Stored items
-- Opening Marker --
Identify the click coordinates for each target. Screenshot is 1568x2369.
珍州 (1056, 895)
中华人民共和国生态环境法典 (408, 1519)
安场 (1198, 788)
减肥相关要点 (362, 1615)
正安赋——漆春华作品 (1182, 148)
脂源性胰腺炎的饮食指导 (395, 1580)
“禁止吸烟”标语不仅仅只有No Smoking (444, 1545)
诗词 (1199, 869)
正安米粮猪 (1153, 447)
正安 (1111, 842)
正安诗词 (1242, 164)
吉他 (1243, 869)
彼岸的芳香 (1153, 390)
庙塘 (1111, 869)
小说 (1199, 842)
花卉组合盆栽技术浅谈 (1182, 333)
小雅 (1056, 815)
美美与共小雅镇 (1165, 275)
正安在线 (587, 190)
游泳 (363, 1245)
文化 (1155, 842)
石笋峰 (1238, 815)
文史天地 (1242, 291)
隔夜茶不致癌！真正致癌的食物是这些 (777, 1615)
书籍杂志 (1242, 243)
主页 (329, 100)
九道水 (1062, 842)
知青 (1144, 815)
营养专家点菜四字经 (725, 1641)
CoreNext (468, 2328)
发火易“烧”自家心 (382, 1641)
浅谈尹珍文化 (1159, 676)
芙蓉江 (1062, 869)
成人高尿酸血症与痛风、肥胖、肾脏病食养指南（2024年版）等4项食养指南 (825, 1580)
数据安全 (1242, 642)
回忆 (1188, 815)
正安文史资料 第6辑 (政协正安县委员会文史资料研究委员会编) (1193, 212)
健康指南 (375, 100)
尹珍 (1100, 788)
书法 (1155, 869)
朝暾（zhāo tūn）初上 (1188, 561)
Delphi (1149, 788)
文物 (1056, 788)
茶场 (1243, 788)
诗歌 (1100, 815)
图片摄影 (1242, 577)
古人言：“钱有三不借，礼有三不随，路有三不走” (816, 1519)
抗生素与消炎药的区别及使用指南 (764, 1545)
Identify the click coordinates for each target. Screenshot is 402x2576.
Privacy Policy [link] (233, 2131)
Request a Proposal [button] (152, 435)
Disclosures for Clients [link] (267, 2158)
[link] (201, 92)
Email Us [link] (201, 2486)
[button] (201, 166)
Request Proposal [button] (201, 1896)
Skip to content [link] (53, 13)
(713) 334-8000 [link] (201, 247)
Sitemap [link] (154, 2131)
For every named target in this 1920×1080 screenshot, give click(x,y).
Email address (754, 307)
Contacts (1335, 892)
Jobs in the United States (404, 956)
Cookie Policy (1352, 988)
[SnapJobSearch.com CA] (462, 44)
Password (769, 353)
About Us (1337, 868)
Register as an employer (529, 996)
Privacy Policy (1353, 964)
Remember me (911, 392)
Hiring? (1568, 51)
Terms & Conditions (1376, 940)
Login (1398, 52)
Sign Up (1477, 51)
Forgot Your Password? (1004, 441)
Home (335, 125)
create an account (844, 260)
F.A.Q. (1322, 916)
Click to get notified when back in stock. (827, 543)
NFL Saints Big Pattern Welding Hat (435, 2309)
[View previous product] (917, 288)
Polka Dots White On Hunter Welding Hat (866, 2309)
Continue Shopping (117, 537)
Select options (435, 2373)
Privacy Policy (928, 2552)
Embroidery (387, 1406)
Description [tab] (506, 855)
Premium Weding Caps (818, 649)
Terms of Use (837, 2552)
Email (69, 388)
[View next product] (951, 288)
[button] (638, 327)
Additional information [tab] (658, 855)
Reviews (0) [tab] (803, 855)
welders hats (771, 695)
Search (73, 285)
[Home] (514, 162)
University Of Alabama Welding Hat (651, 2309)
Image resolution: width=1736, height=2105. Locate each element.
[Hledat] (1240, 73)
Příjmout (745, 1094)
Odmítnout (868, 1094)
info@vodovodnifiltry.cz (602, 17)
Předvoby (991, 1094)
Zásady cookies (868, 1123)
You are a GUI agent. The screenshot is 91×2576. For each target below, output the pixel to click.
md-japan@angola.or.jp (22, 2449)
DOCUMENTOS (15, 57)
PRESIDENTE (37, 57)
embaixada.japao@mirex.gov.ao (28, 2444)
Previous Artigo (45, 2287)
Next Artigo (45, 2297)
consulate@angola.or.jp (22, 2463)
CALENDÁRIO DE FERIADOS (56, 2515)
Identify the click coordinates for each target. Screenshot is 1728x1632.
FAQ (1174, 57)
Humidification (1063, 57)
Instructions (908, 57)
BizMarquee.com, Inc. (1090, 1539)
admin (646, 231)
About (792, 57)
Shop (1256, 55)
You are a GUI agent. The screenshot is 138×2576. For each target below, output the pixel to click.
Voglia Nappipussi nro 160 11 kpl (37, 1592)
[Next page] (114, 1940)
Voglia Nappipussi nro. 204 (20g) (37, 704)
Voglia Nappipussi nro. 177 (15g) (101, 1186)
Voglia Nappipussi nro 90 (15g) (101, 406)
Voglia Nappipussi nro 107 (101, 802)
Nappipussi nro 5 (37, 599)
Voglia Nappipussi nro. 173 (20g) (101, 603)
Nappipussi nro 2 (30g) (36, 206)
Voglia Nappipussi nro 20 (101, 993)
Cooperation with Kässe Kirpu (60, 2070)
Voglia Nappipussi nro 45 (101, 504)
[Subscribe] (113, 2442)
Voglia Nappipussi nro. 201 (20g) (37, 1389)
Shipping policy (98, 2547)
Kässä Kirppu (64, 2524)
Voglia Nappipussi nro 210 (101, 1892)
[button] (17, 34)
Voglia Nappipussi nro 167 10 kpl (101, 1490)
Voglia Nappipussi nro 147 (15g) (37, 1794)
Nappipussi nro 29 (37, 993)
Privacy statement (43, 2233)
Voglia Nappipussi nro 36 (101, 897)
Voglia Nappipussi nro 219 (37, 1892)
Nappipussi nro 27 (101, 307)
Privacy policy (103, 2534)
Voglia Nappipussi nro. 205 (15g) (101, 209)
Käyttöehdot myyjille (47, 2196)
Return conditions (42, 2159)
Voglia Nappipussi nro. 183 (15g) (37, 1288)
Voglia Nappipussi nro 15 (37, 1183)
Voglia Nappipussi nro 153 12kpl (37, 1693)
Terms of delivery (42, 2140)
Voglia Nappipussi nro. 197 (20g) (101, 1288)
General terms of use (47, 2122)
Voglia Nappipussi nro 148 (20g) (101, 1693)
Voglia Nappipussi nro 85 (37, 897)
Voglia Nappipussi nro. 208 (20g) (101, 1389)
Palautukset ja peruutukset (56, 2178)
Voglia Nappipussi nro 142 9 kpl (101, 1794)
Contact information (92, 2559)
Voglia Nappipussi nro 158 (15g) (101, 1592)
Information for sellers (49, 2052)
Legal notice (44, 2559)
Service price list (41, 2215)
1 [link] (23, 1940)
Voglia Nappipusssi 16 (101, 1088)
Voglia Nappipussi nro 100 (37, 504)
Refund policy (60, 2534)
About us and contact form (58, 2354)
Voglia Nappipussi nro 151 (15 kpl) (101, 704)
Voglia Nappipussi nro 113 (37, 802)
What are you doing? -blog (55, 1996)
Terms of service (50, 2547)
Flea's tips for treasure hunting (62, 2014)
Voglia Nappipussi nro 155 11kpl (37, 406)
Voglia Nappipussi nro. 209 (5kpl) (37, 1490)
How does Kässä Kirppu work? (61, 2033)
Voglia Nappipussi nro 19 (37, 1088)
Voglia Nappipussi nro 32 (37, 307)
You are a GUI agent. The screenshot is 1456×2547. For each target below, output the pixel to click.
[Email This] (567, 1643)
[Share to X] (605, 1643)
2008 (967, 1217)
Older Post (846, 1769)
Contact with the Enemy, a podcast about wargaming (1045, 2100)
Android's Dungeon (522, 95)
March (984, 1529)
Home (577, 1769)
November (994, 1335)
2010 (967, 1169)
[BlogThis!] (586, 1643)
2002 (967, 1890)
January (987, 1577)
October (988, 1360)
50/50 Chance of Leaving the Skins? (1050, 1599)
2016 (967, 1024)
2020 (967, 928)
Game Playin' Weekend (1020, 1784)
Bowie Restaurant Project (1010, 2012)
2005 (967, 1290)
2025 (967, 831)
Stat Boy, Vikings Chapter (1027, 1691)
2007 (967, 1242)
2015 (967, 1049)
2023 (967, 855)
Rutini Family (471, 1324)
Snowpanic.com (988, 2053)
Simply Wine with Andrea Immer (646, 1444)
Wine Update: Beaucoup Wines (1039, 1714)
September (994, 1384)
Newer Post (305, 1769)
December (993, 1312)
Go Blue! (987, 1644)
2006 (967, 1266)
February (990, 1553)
-- Closing Marker --
WORK TO COMPLETE:
Write out only the lines that run from the line containing "减肥相关要点 (362, 1615)" through the line containing "Click to get", both included, exactly as they appear above.

ANSWER BELOW:
减肥相关要点 (362, 1615)
正安赋——漆春华作品 (1182, 148)
脂源性胰腺炎的饮食指导 (395, 1580)
“禁止吸烟”标语不仅仅只有No Smoking (444, 1545)
诗词 (1199, 869)
正安米粮猪 (1153, 447)
正安 (1111, 842)
正安诗词 (1242, 164)
吉他 (1243, 869)
彼岸的芳香 (1153, 390)
庙塘 (1111, 869)
小说 (1199, 842)
花卉组合盆栽技术浅谈 (1182, 333)
小雅 (1056, 815)
美美与共小雅镇 (1165, 275)
正安在线 (587, 190)
游泳 (363, 1245)
文化 (1155, 842)
石笋峰 (1238, 815)
文史天地 (1242, 291)
隔夜茶不致癌！真正致癌的食物是这些 (777, 1615)
书籍杂志 (1242, 243)
主页 (329, 100)
九道水 (1062, 842)
知青 (1144, 815)
营养专家点菜四字经 (725, 1641)
CoreNext (468, 2328)
发火易“烧”自家心 (382, 1641)
浅谈尹珍文化 (1159, 676)
芙蓉江 (1062, 869)
成人高尿酸血症与痛风、肥胖、肾脏病食养指南（2024年版）等4项食养指南 (825, 1580)
数据安全 (1242, 642)
回忆 (1188, 815)
正安文史资料 第6辑 (政协正安县委员会文史资料研究委员会编) (1193, 212)
健康指南 (375, 100)
尹珍 (1100, 788)
书法 (1155, 869)
朝暾（zhāo tūn）初上 (1188, 561)
Delphi (1149, 788)
文物 (1056, 788)
茶场 (1243, 788)
诗歌 (1100, 815)
图片摄影 (1242, 577)
古人言：“钱有三不借，礼有三不随，路有三不走” (816, 1519)
抗生素与消炎药的区别及使用指南 (764, 1545)
Identify the click coordinates for each target. Screenshot is 402x2576.
Privacy Policy [link] (233, 2131)
Request a Proposal [button] (152, 435)
Disclosures for Clients [link] (267, 2158)
[link] (201, 92)
Email Us [link] (201, 2486)
[button] (201, 166)
Request Proposal [button] (201, 1896)
Skip to content [link] (53, 13)
(713) 334-8000 [link] (201, 247)
Sitemap [link] (154, 2131)
For every named target in this 1920×1080 screenshot, give click(x,y).
Email address (754, 307)
Contacts (1335, 892)
Jobs in the United States (404, 956)
Cookie Policy (1352, 988)
[SnapJobSearch.com CA] (462, 44)
Password (769, 353)
About Us (1337, 868)
Register as an employer (529, 996)
Privacy Policy (1353, 964)
Remember me (911, 392)
Hiring? (1568, 51)
Terms & Conditions (1376, 940)
Login (1398, 52)
Sign Up (1477, 51)
Forgot Your Password? (1004, 441)
Home (335, 125)
create an account (844, 260)
F.A.Q. (1322, 916)
Click to get notified when back in stock. (827, 543)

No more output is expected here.